See was also the judge who heard the last-minute appeals by two Malaysian drug traffickers Pannir Selvam Pranthaman and Nagaenthran K. Dharmalingam in 2020 and 2021 respectively, as they sought to reopen their cases and delay their executions. Both Pannir and Nagaenthran lost their appeals and remained on death row. Nagaenthran was initially to be executed on 10 November 2021, but the execution was delayed when he tested positive for COVID-19. Nagaenthran was hanged on 27 April 2022.
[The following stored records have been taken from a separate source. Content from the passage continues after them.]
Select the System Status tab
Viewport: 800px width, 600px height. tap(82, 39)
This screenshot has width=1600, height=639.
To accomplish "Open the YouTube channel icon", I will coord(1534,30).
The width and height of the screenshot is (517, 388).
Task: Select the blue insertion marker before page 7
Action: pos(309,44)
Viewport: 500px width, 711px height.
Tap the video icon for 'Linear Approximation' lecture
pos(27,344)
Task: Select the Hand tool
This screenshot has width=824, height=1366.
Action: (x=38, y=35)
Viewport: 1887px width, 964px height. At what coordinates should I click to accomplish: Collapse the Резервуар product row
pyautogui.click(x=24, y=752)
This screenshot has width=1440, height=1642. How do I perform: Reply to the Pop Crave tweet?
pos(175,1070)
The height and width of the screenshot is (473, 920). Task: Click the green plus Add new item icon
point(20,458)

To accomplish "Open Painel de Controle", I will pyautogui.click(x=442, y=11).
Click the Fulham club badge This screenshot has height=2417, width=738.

In May 2023, See sentenced an 86-year-old Singaporean man to 15 years in jail for the "deliberately and unspeakably vicious and brutal" killing of his 79-year-old live-in partner Lim Soi Moy, with whom the man had four children. The convicted killer, Pak Kian Huat, had hacked Lim to death with a chopper after he was angered by Lim's refusal to let him sleep in a bigger bedroom at their flat in Toa Payoh in 2019, and he pleaded guilty after his original charge of murder was lowered to manslaughter. See, in sentencing Pak to the jail term proposed by the prosecution, admonished Pak for his lack of remorse and the brutality of his attack on Lim over a trivial matter of perceived grievances, and he also stated that the advanced age of Pak did not count as a factor to shorten his sentence in view of the heinous act, which would have attracted life imprisonment.